Dataset entries Start Marker
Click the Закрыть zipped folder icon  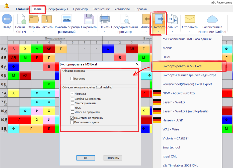coord(46,19)
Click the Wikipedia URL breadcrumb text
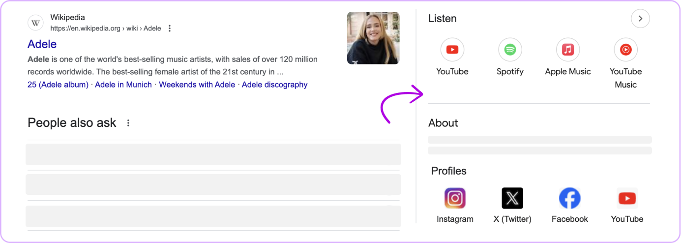This screenshot has height=243, width=681. pos(106,28)
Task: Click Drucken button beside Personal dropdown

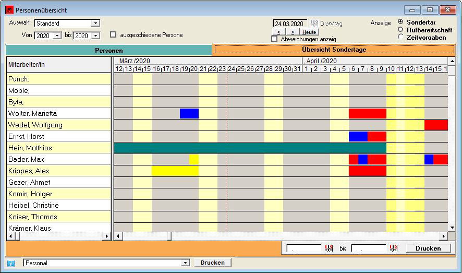Action: click(213, 263)
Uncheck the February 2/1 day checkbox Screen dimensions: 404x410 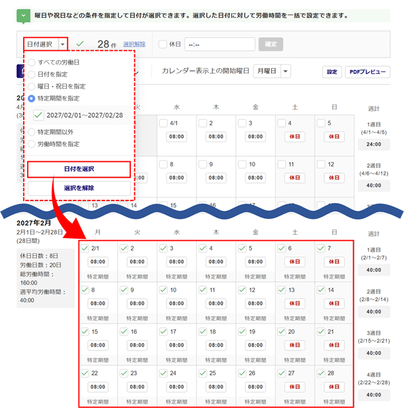(x=84, y=248)
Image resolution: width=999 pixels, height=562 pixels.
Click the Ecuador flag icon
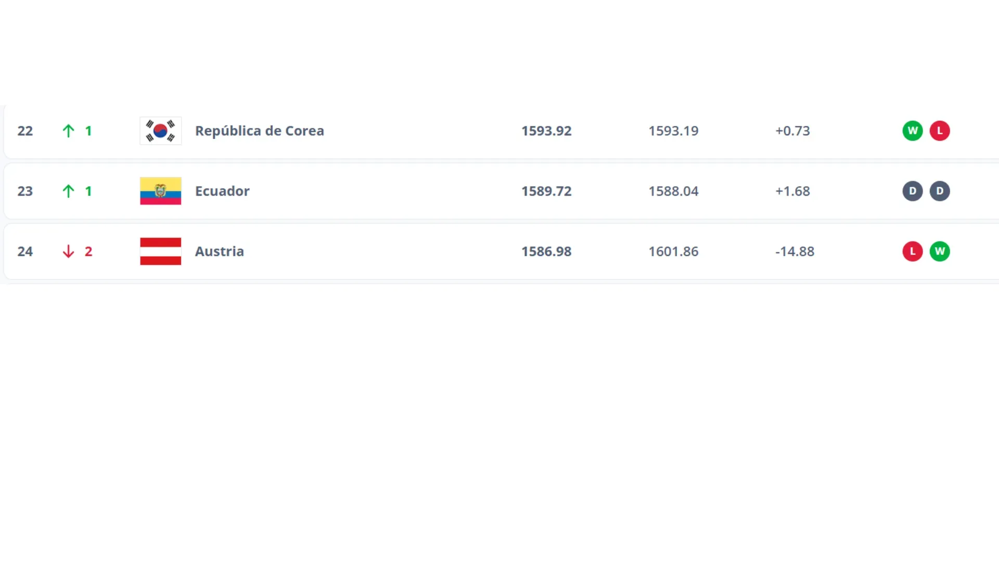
Dataset entries End Marker
I would like an exact copy of the lines from the one holding "Image resolution: width=999" through the last line of the entries above, with the pictures left out.

→ Written response
Image resolution: width=999 pixels, height=562 pixels.
Click the Ecuador flag icon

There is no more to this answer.